The wafer stage support base 70 is supported by the second part of
the active vibration isolation system 154, which vibrationally
isolates the wafer from the ground. Since the wafer position stage
support base 70 is isolated from ground independently from the lens
body 50 parallel isolation is provided. Such parallel isolation
allows the isolation to be decoupled providing for less cross
interference caused by vibrations from the separate parts.

■ Task A:
Answer these questions from the passage on vibration isolation:
(i) What supports the wafer stage support base 70?
(ii) From what is the wafer position stage support base 70 isolated independently?
(iii) What does parallel isolation allow?
■ Task B: Write out a section of the passage on vibration isolation word for word. Begin at the words "The wafer stage" and stop after "the separate parts.".
■ Task C:
Decide whether each statement agrees with the passage on vibration isolation. Answer yes or no, and quote the words from the passage that settle it:
(i) The active vibration isolation system 154 isolates the wafer from the ground.
(ii) The wafer position stage support base 70 shares its ground isolation with the lens body 50.
(iii) Parallel isolation increases cross interference between the separate parts.

■ Dataset section:
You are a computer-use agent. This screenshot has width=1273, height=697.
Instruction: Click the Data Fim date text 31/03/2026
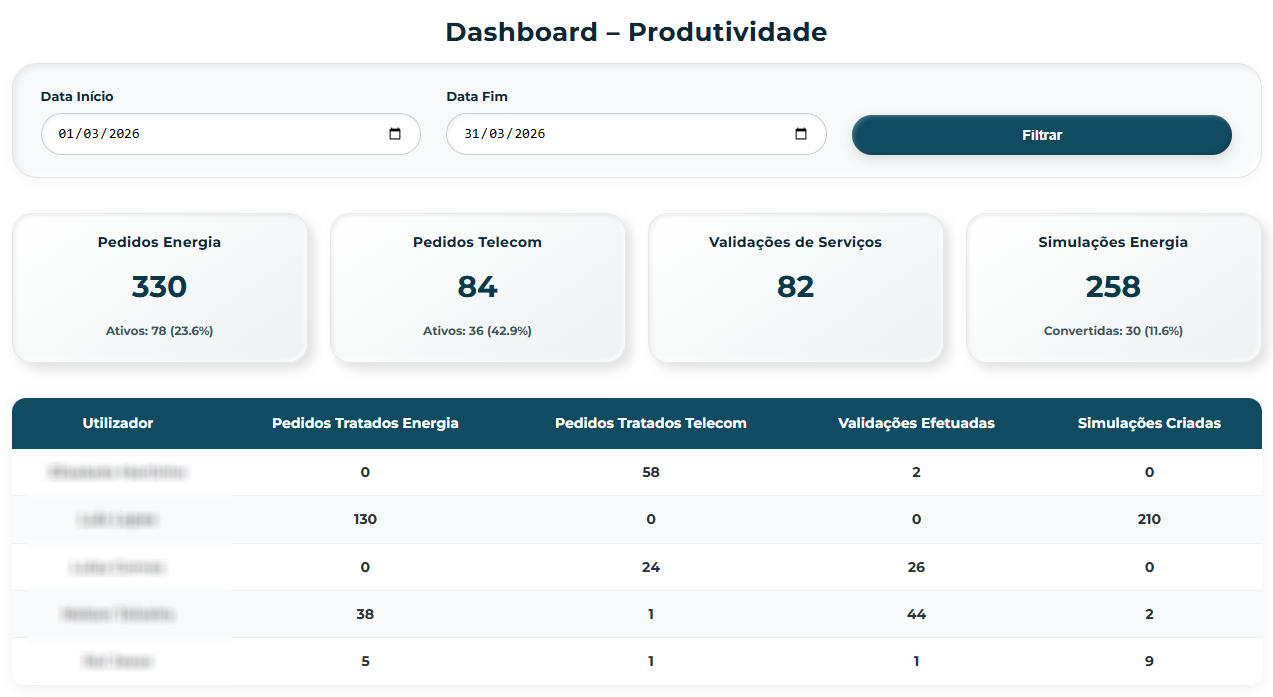505,134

■ Complete answer A:
(i) The second part of the active vibration isolation system 154.
(ii) The lens body 50.
(iii) It allows the isolation to be decoupled, which provides for less cross interference caused by vibrations from the separate parts.

■ Complete answer B:
The wafer stage support base 70 is supported by the second part of
the active vibration isolation system 154, which vibrationally
isolates the wafer from the ground. Since the wafer position stage
support base 70 is isolated from ground independently from the lens
body 50 parallel isolation is provided. Such parallel isolation
allows the isolation to be decoupled providing for less cross
interference caused by vibrations from the separate parts.

■ Complete answer C:
(i) Yes: "vibrationally isolates the wafer from the ground"
(ii) No: "isolated from ground independently from the lens body 50"
(iii) No: "providing for less cross interference caused by vibrations from the separate parts"